## What this task involves
Report every line of the records below that contains the word "magnifier".

## Data excerpts
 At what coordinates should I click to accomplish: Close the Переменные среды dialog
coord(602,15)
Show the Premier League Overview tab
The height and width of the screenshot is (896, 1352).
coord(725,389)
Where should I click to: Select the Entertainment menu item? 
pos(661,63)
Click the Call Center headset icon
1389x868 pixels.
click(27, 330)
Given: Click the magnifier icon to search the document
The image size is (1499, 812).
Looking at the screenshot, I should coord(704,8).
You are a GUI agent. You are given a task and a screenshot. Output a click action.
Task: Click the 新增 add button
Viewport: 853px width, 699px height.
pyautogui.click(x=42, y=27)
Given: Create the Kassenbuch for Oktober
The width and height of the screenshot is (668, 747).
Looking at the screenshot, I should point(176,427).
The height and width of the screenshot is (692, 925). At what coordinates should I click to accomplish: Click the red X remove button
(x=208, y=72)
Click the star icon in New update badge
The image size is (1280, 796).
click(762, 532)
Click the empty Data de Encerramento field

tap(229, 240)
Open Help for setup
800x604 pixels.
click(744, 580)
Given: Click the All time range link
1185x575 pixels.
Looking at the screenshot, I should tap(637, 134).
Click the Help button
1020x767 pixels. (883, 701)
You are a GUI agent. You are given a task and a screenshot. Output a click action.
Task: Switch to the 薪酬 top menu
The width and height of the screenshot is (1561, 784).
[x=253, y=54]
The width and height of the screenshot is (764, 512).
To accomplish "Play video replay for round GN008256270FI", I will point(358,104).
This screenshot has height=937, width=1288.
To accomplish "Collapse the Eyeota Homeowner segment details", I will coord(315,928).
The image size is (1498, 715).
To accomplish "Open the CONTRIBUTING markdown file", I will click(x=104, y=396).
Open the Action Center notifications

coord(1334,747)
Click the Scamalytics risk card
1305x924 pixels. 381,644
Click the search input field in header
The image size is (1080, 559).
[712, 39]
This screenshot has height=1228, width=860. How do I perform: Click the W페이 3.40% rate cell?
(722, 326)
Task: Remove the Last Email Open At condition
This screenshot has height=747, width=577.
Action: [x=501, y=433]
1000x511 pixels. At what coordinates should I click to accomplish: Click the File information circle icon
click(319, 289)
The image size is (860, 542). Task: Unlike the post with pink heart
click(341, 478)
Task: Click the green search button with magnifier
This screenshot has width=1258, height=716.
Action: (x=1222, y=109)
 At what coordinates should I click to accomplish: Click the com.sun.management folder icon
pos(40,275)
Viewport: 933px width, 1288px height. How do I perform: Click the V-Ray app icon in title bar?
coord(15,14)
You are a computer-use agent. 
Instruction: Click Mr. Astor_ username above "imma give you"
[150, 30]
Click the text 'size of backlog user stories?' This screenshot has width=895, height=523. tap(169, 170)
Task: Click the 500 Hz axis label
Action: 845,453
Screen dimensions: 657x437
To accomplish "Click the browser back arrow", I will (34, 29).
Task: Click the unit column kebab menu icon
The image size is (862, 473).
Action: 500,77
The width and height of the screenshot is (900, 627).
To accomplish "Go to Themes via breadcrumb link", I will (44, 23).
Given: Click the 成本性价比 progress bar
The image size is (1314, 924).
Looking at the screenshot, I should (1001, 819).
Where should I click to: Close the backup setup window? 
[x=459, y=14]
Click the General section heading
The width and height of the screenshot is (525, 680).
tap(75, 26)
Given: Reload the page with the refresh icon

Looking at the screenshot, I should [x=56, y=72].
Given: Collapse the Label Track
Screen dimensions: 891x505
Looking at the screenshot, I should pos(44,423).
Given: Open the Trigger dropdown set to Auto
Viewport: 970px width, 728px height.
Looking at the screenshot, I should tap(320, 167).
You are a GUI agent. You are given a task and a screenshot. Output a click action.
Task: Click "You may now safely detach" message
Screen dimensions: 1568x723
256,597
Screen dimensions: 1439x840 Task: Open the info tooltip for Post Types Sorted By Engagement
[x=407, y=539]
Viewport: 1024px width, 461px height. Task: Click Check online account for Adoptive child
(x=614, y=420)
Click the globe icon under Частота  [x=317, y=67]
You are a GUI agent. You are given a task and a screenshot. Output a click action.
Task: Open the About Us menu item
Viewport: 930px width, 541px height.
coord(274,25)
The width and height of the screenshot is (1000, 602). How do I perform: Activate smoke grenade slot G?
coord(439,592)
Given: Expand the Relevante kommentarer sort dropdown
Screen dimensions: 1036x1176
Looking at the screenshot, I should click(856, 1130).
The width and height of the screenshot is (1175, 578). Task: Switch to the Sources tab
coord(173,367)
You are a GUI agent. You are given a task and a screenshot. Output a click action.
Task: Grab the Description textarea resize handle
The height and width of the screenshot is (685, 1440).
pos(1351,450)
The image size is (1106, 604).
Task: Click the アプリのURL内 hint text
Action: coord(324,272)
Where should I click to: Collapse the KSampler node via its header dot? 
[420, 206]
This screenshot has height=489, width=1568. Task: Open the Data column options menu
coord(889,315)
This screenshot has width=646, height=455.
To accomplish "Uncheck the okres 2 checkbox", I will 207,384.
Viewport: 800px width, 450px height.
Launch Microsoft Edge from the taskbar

## Answer for this exercise
Given: Click the magnifier icon to search the document
Task: Click the green search button with magnifier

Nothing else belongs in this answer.